Author(s): Castano G, Menendez R, Mas R, Amor A, Fernandez JL, Gonzalez RL, Lezcay M, Alvarez E

Affiliation(s): Medical Surgical Research Center, Havana City, Cuba.

Publication date & source: 2002, Int J Clin Pharmacol Res., 22(3-4):89-99.

Publication type: Clinical Trial; Randomized Controlled Trial

In this pilot, randomized, double-blind study, we compared the effects of policosanol and lovastatin on lipid profile and lipid peroxidation in patients with dyslipidemia and type 2 diabetes mellitus. After 4 weeks on a cholesterol-lowering diet, 36 patients were randomized to policosanol (10 mg/day) or lovastatin (20 mg/day) tablets o.i.d. for 8 weeks. Policosanol significantly (p < 0.001) lowered serum low-density lipoprotein-cholesterol (LDL-C) (29.9%), total cholesterol (21.1%), triglycerides (13.6%) and the LDL-C/high-density lipoprotein-cholesterol (HDL-C) (36.7%) and total cholesterol/HDL-C (28.9%) ratios and significantly (p < 0.01) increased HDL-C (12.5%). Lovastatin significantly (p < 0.001) lowered LDL-C (25%), total cholesterol (18%), triglycerides (10.9%) and the LDL-C/HDL-C (30.4%) and total cholesterol/HDL-C ratios (23.9%) and significantly (p < 0.01) raised HDL-C (8.3%). Policosanol was more effective (p < 0.05) than lovastatin in reducing both ratios and in increasing (p < 0.05) HDL-C. Policosanol, but not lovastatin, significantly raised the lag time (20.9%) of Cu+2-induced LDL peroxidation and total plasma antioxidant activity (24.2%) (p < 0.05).

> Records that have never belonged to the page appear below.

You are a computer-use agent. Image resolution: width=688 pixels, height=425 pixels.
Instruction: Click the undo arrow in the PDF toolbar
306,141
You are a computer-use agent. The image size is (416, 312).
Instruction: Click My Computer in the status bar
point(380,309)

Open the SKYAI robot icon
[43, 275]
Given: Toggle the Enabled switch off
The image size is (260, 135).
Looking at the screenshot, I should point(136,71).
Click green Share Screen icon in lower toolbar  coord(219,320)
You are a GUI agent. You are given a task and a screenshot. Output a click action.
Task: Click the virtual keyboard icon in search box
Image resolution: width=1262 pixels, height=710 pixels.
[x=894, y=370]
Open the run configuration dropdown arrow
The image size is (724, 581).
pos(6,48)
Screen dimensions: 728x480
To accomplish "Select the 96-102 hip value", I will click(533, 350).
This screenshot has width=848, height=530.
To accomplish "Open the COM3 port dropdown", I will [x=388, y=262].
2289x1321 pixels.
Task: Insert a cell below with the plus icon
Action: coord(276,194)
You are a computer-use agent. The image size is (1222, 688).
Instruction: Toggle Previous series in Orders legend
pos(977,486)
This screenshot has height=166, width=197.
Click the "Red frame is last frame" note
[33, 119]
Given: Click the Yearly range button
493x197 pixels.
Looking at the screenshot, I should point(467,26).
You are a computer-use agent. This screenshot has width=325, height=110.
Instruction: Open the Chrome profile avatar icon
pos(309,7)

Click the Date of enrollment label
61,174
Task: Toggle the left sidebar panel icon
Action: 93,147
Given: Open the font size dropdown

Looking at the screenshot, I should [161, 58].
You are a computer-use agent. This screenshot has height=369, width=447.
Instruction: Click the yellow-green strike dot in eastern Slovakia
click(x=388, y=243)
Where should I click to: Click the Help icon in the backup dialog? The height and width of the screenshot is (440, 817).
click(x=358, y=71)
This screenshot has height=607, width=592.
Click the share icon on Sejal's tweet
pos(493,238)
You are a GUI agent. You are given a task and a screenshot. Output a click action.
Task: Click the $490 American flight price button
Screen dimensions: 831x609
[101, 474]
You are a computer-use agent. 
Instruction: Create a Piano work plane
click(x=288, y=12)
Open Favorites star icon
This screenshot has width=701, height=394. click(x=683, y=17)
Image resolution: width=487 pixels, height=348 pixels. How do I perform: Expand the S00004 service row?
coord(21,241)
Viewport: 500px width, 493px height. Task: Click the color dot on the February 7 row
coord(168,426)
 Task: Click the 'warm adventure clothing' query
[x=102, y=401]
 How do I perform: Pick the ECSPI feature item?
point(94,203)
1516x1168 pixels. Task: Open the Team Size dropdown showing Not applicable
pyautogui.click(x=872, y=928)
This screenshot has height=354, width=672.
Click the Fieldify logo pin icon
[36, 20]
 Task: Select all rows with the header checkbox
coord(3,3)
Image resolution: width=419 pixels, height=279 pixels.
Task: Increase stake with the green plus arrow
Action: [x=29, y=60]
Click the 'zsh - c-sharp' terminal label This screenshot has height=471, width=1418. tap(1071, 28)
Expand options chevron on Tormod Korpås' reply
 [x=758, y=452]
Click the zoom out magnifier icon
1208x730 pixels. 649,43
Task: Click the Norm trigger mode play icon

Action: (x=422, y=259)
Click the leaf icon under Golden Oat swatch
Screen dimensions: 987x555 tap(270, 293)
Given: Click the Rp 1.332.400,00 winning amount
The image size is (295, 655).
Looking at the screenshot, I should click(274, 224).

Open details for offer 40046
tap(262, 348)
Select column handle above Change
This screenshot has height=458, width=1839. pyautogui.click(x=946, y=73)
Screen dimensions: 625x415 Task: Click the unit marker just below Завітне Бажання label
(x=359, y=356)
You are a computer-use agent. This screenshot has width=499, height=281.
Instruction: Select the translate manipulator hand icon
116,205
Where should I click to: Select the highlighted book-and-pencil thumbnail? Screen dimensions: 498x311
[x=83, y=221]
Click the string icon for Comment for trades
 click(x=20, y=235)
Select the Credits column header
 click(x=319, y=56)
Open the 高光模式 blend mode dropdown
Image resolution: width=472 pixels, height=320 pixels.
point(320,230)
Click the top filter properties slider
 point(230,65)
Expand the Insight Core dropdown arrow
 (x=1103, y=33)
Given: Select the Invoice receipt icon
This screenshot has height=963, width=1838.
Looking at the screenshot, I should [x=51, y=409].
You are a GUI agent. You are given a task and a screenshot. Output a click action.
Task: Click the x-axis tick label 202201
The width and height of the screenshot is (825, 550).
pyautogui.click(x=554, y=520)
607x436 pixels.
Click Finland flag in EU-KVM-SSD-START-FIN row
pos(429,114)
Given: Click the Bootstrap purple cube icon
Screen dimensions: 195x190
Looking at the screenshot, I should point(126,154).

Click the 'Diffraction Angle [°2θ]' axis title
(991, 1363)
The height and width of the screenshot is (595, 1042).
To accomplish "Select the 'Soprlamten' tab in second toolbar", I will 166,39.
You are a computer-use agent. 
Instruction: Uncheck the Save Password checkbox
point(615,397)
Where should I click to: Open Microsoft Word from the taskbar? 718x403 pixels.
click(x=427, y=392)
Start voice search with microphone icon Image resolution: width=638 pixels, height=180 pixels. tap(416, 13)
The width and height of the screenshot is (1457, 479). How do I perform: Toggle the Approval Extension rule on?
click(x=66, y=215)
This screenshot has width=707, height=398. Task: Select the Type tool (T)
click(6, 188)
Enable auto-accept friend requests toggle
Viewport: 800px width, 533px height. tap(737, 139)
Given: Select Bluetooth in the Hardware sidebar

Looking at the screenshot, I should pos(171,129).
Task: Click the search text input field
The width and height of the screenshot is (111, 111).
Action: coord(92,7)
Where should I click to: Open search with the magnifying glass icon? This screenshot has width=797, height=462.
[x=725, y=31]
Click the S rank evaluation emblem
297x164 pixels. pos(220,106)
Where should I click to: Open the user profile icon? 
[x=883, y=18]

Both policosanol and lovastatin significantly decreased the propagation rate (41.9% and 41.6% respectively, p < 0.001), maximal diene production (8.3% and 5.7%) and plasma levels of thiobarbituric acid reactive substances (9.7% and 11.5%, p < 0.001). Both treatments were well tolerated. Only one patient in the lovastatin group withdrew from the trial due to adverse events. In conclusion, policosanol and lovastatin administered short term to patients with dyslipidemia secondary to type 2 diabetes were effective in lowering cholesterol and in inhibiting the extent of lipid peroxidation. Policosanol (10 mg/day) was slightly more effective than lovastatin (20 mg/day) in reducing the LDL-C/HDL-C and total cholesterol/HDL-C ratios, in increasing HDL-C levels and in preventing LDL oxidation. Nevertheless, since this was a pilot study, further clinical studies performed in larger sample sizes of diabetic patients are needed for definitive conclusions.